◆ WHAT IS NEEDED ◆
In the data below, edit the lines starting at "Screen dimensions: 1580x950" and ending at "Open reactions on" by replacing "magnifier" with "magnifying glass", and return only those lines with no other changes. Omit the pictures from your answer.

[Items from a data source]
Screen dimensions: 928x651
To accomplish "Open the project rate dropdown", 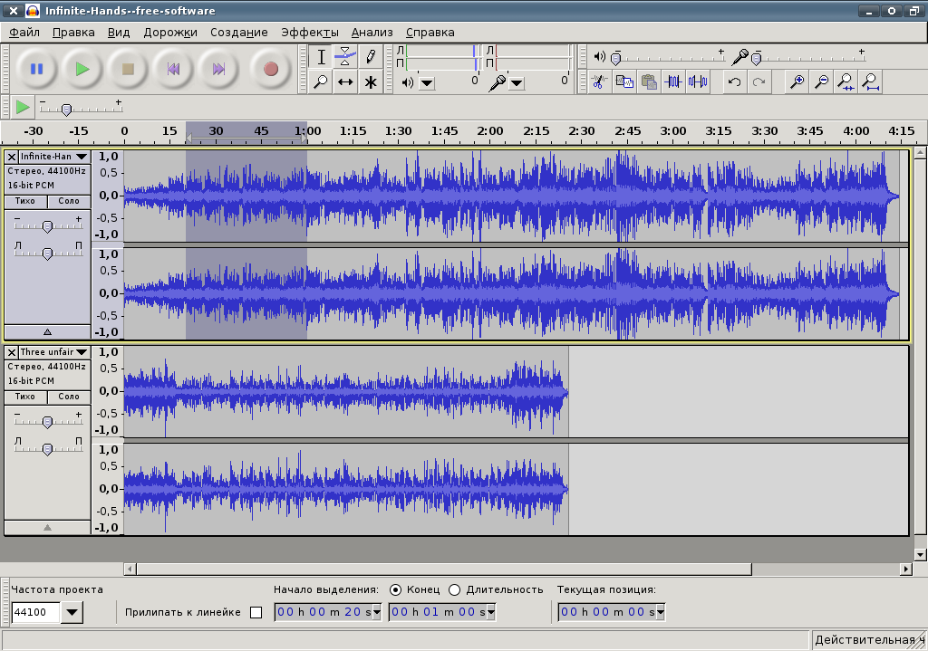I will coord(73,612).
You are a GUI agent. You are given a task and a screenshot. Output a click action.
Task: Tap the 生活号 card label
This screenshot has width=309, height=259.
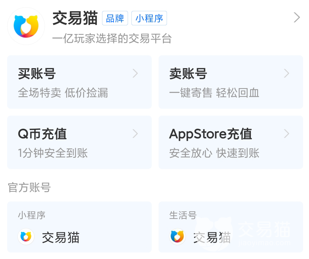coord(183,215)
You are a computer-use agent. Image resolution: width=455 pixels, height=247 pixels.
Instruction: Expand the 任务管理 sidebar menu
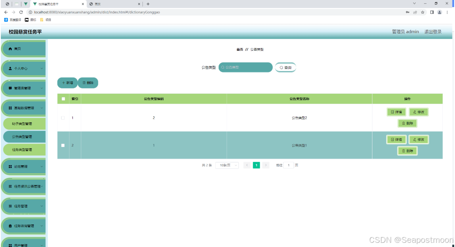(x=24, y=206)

* * *

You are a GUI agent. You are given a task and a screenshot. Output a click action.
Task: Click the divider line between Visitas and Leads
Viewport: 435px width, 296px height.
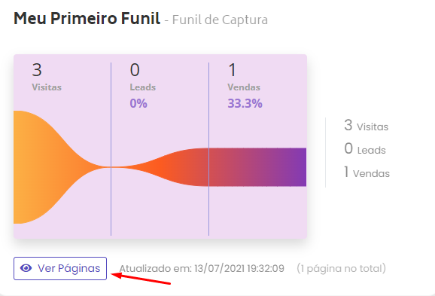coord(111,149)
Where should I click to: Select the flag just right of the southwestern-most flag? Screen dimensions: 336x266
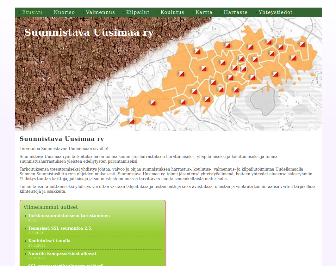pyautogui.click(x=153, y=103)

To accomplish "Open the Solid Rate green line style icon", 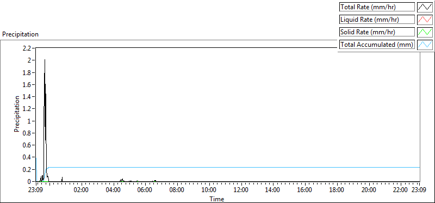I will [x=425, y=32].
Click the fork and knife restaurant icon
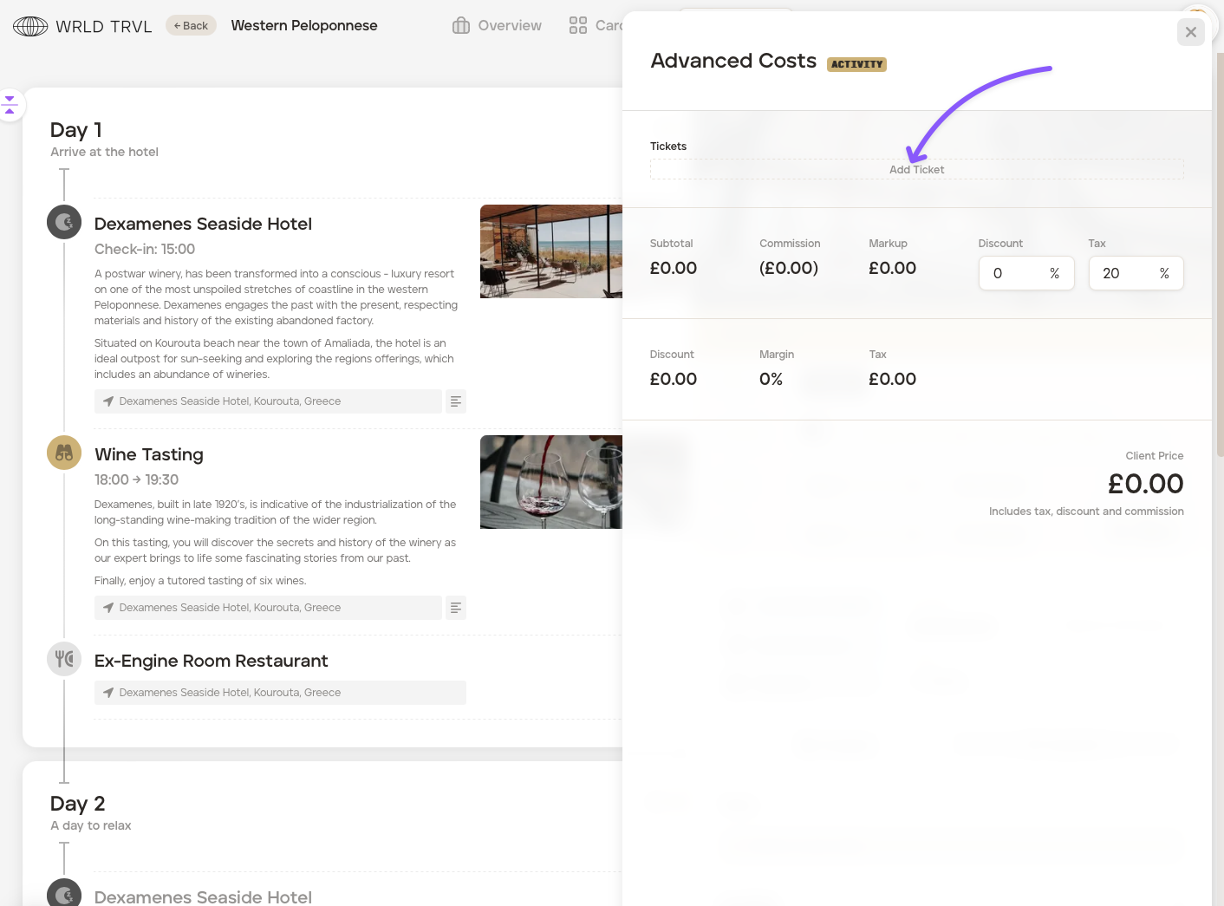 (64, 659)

---

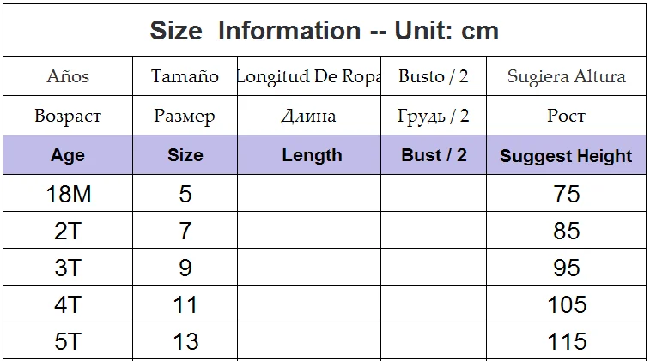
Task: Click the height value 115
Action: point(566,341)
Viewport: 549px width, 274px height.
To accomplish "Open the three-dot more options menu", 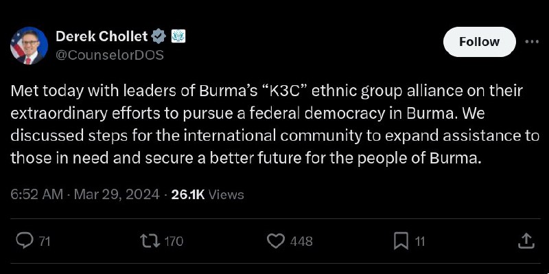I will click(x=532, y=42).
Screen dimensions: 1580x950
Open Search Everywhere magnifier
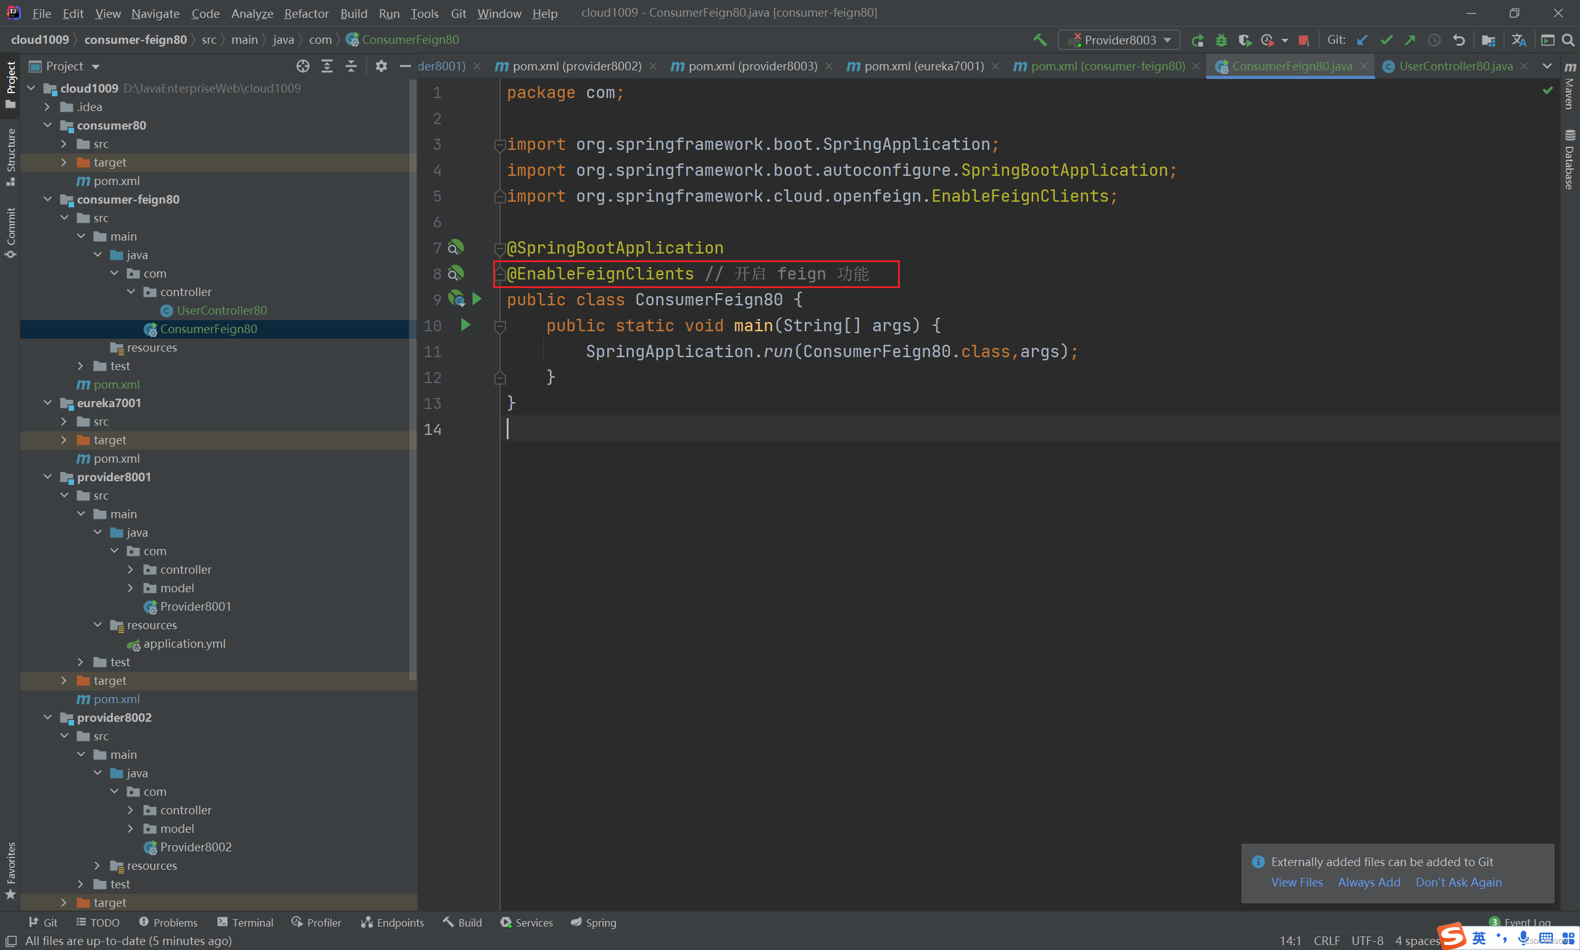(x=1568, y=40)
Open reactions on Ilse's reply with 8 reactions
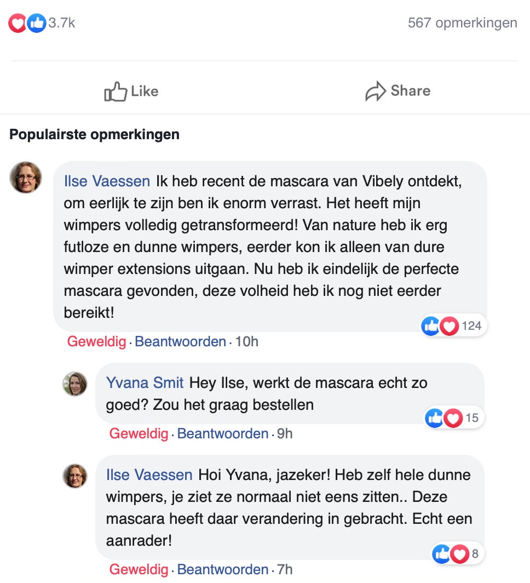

◆ ANSWER TO THIS PROBLEM ◆
Screen dimensions: 1580x950
Open Search Everywhere magnifying glass
(x=1568, y=40)
Open reactions on Ilse's reply with 8 reactions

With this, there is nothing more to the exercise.